Wake Forest, Franklinton youths in weekend musical.
By David Leone
RALEIGH — English Bernhardt kissed a boy.
It was a special moment for the rising senior, but for platonic reasons. Up until now, the budding actress had never done drama.
“I’ve been in so many shows, here, there, at school and the N.C. Theatre,” she said. “I’ve never been a romantic character. This is the first time ever I’d had to kiss someone.”
Bernhardt is the second female lead for In the Heights, produced by the N.C. Theatre Conservatory Master Summer Theatre Arts School (STAS).
She joins 35 other youths in the dramatic production this weekend at the school, 3043 Barrow Drive, Raleigh, near Triangle Town Center.
Bernhardt and a handful of the other actors live in Wake Forest, including Ravenscroft student Ahmad Ratliff, rising Enloe High sophomore Trey Fitts and rising Wakefield Middle seventh-grader Reed Shannon. Another actress, Cathy Stephens, is a 2013 Franklinton High grad.
The Tony-Award winning Broadway musical tells the story of a Dominican-American community in New York City’s Washington Heights neighborhood. The performance follows characters’ struggle to achieve hopes and dreams in the midst of uncertainty and hardship, and the importance of relationships, home, and belonging through song and dance.
The sound of experience
Bernhardt, Fitts, Ratliff, Shannon and Stephens play the primary characters of Vanessa, Kevin Rosario, Benny, Sonny and Abuela Claudia, respectively.
These middle and high schoolers have been rehearsing extensively for the four-week summer camp that ends with a full-scale production.
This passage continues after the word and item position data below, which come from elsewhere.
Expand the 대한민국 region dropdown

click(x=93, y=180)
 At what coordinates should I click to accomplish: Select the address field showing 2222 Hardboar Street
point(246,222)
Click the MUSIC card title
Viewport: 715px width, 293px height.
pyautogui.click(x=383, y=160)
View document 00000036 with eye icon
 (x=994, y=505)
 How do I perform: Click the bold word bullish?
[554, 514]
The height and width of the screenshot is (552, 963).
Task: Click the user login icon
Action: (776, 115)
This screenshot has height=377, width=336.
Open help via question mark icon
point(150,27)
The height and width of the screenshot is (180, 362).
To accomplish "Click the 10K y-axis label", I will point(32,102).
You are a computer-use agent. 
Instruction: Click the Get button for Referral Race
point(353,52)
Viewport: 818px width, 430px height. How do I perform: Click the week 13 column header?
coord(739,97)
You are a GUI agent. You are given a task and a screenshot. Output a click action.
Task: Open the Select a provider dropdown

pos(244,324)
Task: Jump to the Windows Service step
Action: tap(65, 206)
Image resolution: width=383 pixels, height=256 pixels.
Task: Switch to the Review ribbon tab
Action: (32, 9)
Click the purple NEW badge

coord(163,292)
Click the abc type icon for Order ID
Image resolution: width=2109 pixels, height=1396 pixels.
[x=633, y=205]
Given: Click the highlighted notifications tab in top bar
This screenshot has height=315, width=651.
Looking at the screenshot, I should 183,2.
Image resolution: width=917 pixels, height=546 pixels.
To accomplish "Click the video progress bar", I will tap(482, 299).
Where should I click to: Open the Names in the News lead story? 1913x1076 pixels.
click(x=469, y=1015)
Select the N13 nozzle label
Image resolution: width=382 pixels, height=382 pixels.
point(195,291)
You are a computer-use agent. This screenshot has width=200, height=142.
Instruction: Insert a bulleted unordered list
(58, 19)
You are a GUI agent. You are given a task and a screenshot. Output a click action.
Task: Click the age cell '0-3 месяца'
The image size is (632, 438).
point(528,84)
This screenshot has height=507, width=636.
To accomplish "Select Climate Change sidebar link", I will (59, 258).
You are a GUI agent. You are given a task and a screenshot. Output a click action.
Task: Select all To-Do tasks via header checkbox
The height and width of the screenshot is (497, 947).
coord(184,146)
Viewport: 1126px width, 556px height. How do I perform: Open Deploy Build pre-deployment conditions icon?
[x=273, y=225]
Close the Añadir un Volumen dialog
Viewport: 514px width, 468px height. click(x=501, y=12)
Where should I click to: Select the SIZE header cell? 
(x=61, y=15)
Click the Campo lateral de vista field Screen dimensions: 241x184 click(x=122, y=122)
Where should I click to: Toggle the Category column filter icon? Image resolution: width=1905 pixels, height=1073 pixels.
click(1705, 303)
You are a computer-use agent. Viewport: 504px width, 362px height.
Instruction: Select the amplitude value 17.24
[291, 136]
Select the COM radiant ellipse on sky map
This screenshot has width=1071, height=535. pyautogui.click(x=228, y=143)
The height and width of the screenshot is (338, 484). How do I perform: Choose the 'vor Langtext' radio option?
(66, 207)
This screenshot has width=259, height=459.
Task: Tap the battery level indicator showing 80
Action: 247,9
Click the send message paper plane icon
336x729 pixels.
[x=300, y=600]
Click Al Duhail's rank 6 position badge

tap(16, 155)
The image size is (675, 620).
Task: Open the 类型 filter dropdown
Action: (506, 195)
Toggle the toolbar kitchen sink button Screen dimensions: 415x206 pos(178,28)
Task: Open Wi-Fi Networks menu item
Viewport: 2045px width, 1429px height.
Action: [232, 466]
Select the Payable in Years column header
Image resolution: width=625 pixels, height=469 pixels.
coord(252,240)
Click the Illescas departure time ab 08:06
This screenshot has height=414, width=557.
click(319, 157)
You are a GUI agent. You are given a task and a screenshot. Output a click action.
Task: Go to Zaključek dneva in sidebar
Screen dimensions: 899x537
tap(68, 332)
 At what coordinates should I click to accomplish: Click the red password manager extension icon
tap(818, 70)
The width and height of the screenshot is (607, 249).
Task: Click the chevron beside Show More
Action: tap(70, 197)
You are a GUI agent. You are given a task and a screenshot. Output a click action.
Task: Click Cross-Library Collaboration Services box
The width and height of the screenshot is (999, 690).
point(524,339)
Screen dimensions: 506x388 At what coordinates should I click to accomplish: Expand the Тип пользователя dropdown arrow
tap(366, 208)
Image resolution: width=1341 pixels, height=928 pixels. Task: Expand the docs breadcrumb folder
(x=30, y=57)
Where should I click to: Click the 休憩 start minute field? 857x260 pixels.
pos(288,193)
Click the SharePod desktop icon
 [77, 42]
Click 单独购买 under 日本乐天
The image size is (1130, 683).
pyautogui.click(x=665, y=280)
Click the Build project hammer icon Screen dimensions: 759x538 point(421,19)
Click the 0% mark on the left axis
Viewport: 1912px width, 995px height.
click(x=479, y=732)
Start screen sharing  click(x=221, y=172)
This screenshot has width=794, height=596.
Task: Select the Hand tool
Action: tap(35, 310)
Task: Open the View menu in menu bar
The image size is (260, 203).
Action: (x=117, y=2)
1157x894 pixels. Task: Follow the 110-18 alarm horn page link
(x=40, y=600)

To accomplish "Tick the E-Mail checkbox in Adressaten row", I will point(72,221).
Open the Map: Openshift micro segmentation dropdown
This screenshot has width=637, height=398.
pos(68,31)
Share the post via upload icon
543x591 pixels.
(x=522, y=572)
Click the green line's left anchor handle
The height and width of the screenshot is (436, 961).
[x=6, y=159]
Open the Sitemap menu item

All of the leads have previous experience, some with the N.C. Theatre and at other venues.
Stephens has played Lucy in You’re a Good Man, Charlie Brown, Gertrude McFuzz in Seussical and several other roles.
Ratliff played the Hawker in STAS’ performance of The Who’s Tommy last summer.
Bernhardt played the title role in Annie, Louisa in The Sound of Music, Nellie in Annie Get Your Gun and other roles.
Though young, Shannon “acts, dances and sings every day knowing someday he shall be called to perform on Broadway,” N.C. Theatre representative Casey Cleland noted.
And Fitts, who has worked in community theater since age 7, has appeared in Tommy, All Shook Up and in the Senior Acting Company’s You Can’t Take it With You and The Crucible.
Fitts, 15, takes the part seriously. In addition to a rigorous rehearsal schedule, he has been working on the background of his character, a father whose daughter is a college dropout.
“I did a little research, since this is a Latino show, about the … classical Latino culture in ’50s and ’60s when my character was growing up,” Fitts said.
“It’s a very serious production. We’ve been rehearsing eight hours a day for the past month,” he added. “Plus, our production team is the best of the best. This is professional directors and choreographers and stage managers.”
Fitts comes from a musical family and plays both piano and drums — and hopes the N.C. Theatre is just one step on the way to an acting career.
“Acting makes me happy. The dream would just be to see what happens after college,” he added, “to see if I want to move to New York or another big theater city.”
Bernhardt, 17, is equally excited about this production and her future possibilities.
She’s performed in eight or nine of the N.C. Theater’s main stage shows, preferring singing roles.
“I’ve been really blessed to be in their shows,” she said.
Like, Fitts, Bernhardt comes from a musical family and began learning dance at age 2.
“I was in my first show, Music Man at age 8. [After], I just wanted to be in show after show after show. I auditioned for anything and everything,” she said.
The rising Ravenscroft senior is now gunning for a college with a musical theater program.
“With musical theater you don’t have to choose between singing and dancing,” she said, adding she intends to pursue it as a career.
“Hopefully after college — I would move to New York tomorrow if I could, to try to be on Broadway,” she added. “It’s a big dream, but you have to dream big.”